Metacritic Books

Campo Santo
by W.G. Sebald

ISBN: 1400062292
Random House, 240 pages, $24.95
Nonfiction Essays, Literary Criticism, Travel
Released 03/01/2005

This posthumous release collects sixteen essays by the German-born Sebald, which range from literary criticism to travelogues.

Overall Metascore

This is an average of all individual scores given by critics, on a scale of 0 (worst) to 100 (best).

63 / 100

Critic Reviews

Outstanding Boston Globe Roland Merullo
A brilliant if somewhat uneven book... Slim but dense, Campo Santo reaches the reader as a sort of small sandwich bursting with flavors.
Outstanding San Francisco Chronicle David Hellman
The 16 prose pieces and essays presented in Campo Santo offer a compelling overview of the development of many of the central themes that would emerge from Sebald's novels.
Favorable Slate Ruth Franklin
The pieces assembled here are often astonishing, sometimes puzzling, and occasionally inscrutable, but taken together they offer an entirely new perspective on one of contemporary literature's finest minds.
Favorable Washington Post Michael Dirda
Sebald's spirit remains that of a philosophical gypsy: His various books look back at holidays spent wandering among the fens and moorlands of England, prowling the junkshops of London and Manchester, lingering in Paris train stations and Dutch museums.
Favorable The Independent Carole Angier
But to anyone who already loves Sebald's mysterious circling around his themes, the four slim chapters of his unfinished book will be a precious addition to the canon.
Favorable New York Review Of Books Charles Simic
What gives his books their drama is their inner turmoil and the unexplained origins of his grief. Sebald was torn between mysticism and history. He was a Romantic who kept being haunted by the reality of the world.
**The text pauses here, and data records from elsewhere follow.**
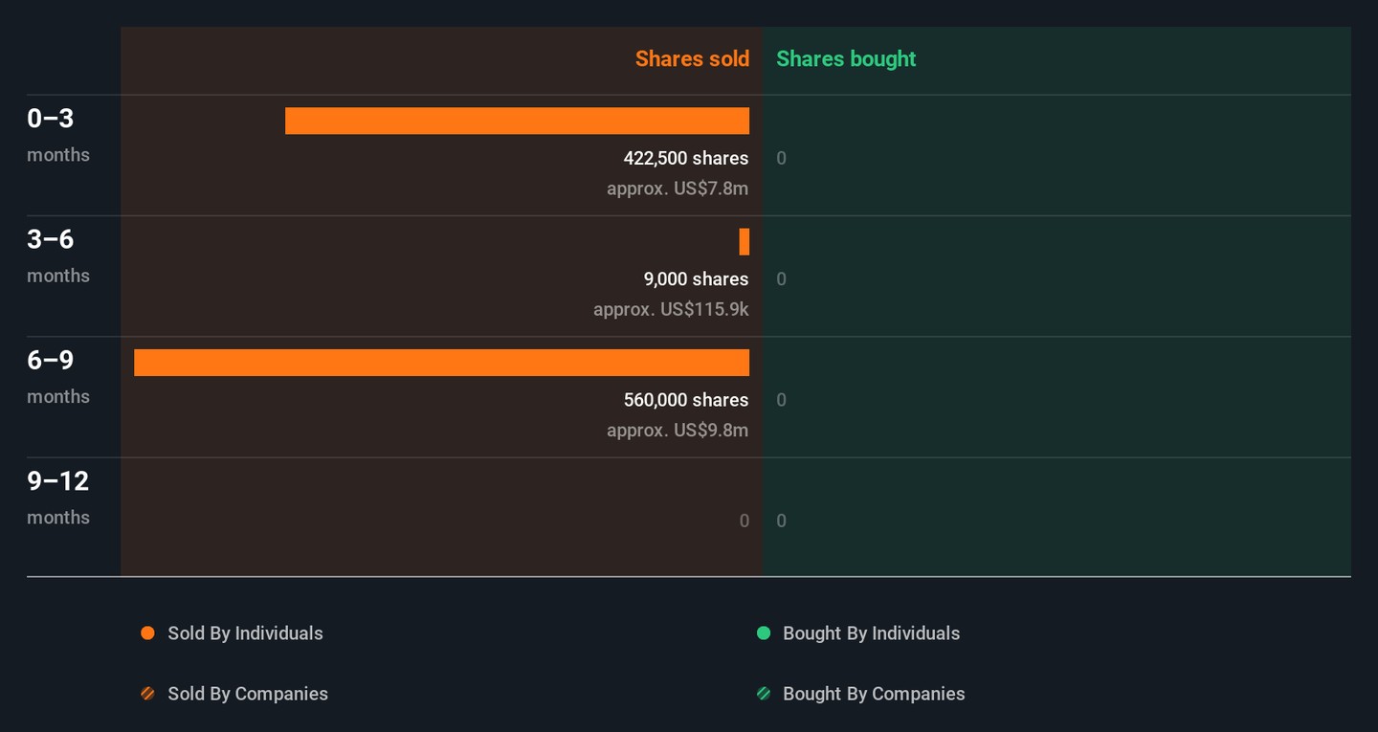The width and height of the screenshot is (1378, 732).
Task: Click the approx. US$115.9k amount
Action: pyautogui.click(x=671, y=310)
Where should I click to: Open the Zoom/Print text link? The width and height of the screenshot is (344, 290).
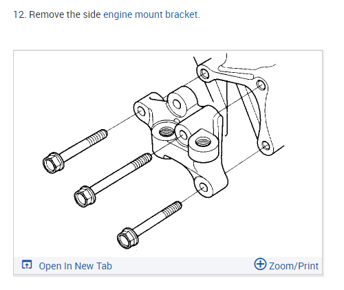294,266
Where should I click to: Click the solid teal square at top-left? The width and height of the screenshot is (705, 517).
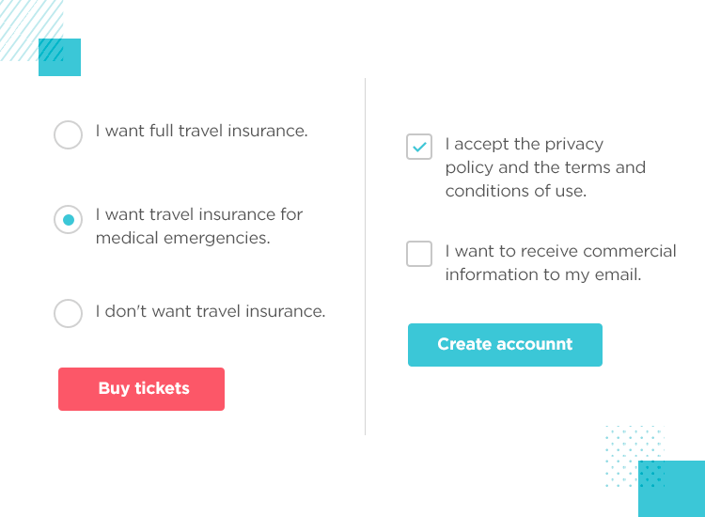66,63
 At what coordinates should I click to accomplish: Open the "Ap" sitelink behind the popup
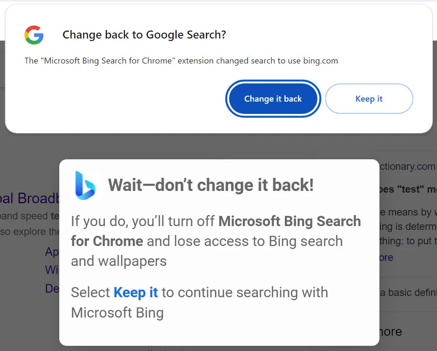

I expect there will be a protracted, probably never-ending debate over whether the seeming arbitrariness and mysteriousness of some of his work can be justified. Meanwhile his books, starting with "The Emigrants," are very much worth reading.
Favorable Kirkus Reviews
[Sebald] analyzes literary efforts to justify, explain away, or condemn Germany's militarism in two superb analytical pieces.
Favorable Booklist Donna Seaman
These arresting meditations, brilliant syntheses of thought and feeling, are followed by masterful, passionate critical essays expressing Sebald's belief in the healing power of literature and our obligation to remember the past and respect life in all its wonders and mysteries. [1 Feb 2005, p.931]
Mixed Library Journal Ali Houissa
It is indeed an eclectic mix of texts that deals with issues familiar to Sebald's wide readership: travel, identity, nature, exile, history, memory, and the Holocaust. [15 Feb 2005, p.130]
Mixed The Guardian Steven Poole
Best is the Corsica material, alternating sun-saturated walks with gloomy museum interiors; descriptions of the least promising material are exquisitely dramatised, and one is also reminded that Sebald could be very funny.
Mixed Los Angeles Times Richard Eder
Their interest is uneven, perhaps, although most bear a touch here and there of the peculiar quicksilver of the writer's mind and style.
Mixed The Spectator Ferdinand Mount
What Sebald says is not untrue or ignoble or unfelt or not worth repeating. It is just that it is hard to detect much originality or creative energy there.
Mixed Daily Telegraph Ian Thomson
Unfortunately, Sebald's prose does not always translate well into English ("the diffuse pain of being unaware", "the unconscious perfection of his lost self"); no doubt German is better suited than English to expressing transcendental speculation.
Mixed The Economist
The essays are especially interesting in that they help to show a gradual loosening and release of Sebald's talent as a writer, a progression from strict footnoted argumentation to the almost recklessly fluid and digressive style that characterises his prose fiction.
Unfavorable Publishers Weekly
The essays, however, feel unfinished, lacking polish and structural integrity.
Unfavorable The New York Times Book Review Jennifer Schuessler
But unlike such offerings as ''After Nature'' and ''On the Natural History of Destruction,'' it is very much a miscellany, and an often frustrating one... What holds Sebald's completed works together -- the larger web of coincidence and correspondence that suggests the universe is both interconnected and frighteningly formless -- is missing.